Data extracted from a collection
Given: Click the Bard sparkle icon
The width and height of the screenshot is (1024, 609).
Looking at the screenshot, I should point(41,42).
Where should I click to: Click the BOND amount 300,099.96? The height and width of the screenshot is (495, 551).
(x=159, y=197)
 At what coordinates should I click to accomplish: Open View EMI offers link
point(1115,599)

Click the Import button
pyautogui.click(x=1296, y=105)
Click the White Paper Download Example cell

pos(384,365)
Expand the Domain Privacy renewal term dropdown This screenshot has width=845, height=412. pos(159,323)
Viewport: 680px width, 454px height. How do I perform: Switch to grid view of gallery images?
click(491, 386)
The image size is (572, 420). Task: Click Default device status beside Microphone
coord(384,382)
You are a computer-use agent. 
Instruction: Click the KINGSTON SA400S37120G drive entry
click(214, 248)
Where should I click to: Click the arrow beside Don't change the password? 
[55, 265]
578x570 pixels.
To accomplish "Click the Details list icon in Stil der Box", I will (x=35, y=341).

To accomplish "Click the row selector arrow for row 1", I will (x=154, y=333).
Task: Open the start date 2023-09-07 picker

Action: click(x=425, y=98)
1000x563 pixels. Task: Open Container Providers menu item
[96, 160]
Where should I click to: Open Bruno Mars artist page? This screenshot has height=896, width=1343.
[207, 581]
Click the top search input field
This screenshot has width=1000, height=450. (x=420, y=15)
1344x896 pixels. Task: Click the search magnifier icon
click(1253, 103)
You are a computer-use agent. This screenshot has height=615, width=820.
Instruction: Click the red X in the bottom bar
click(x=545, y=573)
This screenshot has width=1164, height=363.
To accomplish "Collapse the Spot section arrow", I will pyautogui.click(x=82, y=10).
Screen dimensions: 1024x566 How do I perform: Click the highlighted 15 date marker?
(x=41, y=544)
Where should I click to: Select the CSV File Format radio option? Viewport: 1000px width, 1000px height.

WORK REQUEST =
Determine which lines above include the word "agent", and report those lines in full.

RESPONSE BELOW =
You are a computer-use agent. 
You are a computer-use agent. This screenshot has height=615, width=820.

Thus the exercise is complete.